** begin **

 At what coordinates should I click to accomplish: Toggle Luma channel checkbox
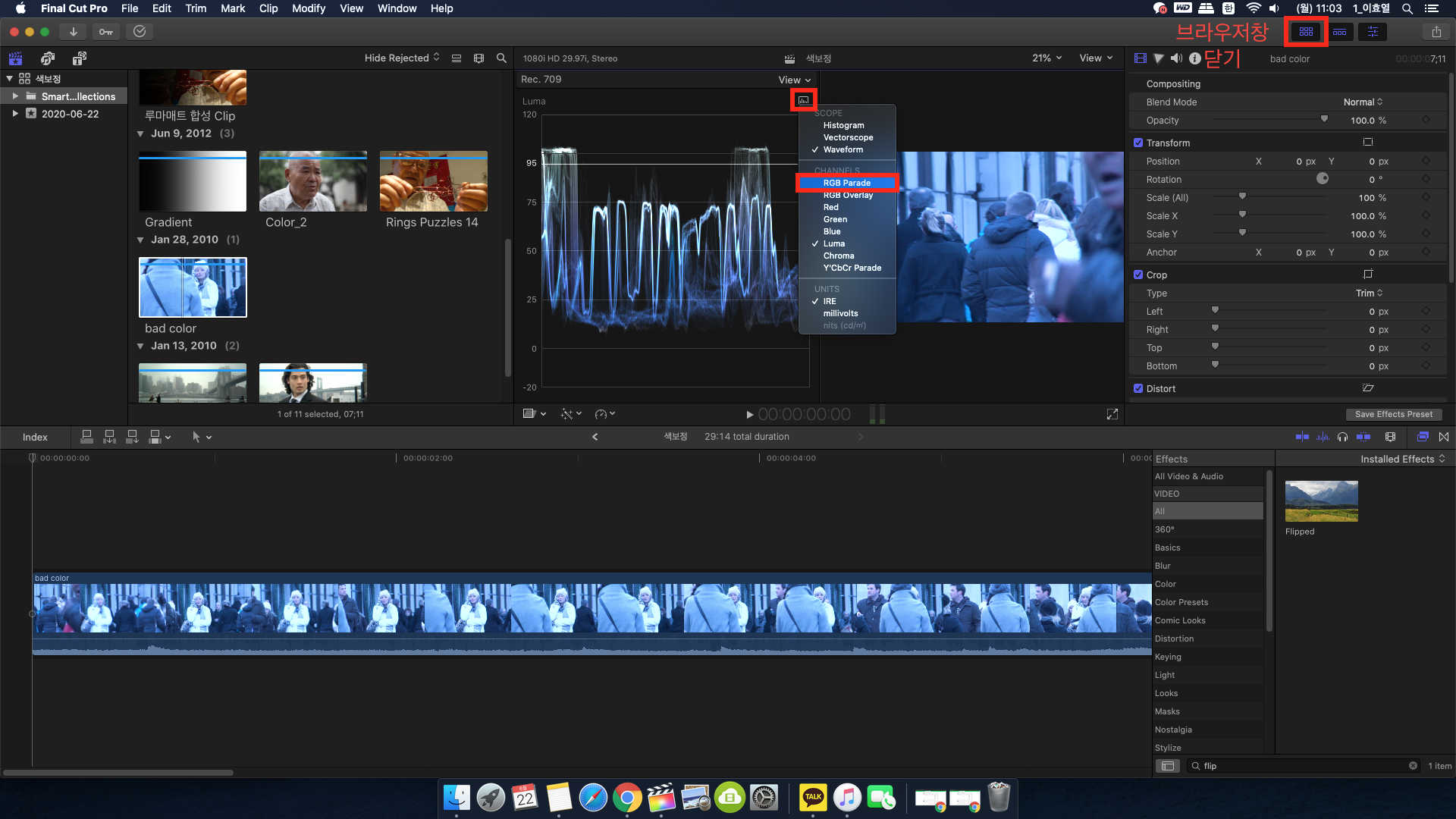(833, 244)
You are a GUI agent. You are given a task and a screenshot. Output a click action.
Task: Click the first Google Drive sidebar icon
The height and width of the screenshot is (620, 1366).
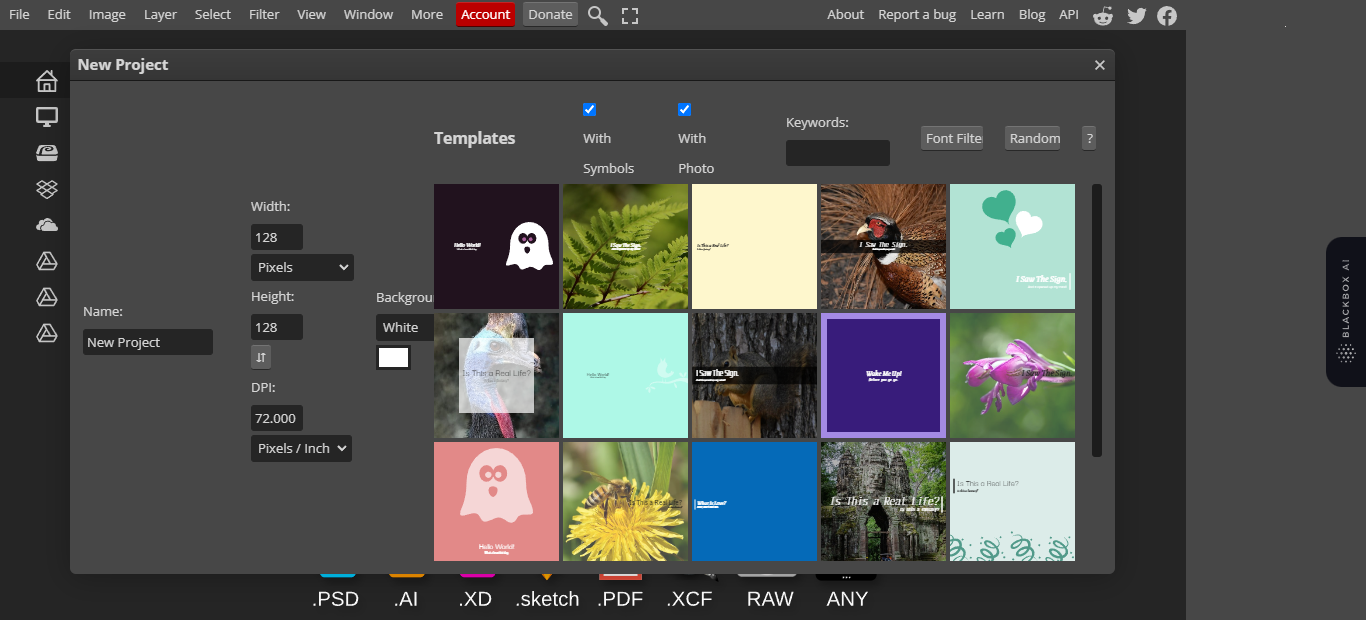[47, 261]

** end **

Can you give back every line of the material above word for word, leaving out the pictures?

 At what coordinates should I click to accomplish: Toggle Luma channel checkbox
(833, 244)
You are a GUI agent. You are given a task and a screenshot. Output a click action.
Task: Click the first Google Drive sidebar icon
The height and width of the screenshot is (620, 1366).
[47, 261]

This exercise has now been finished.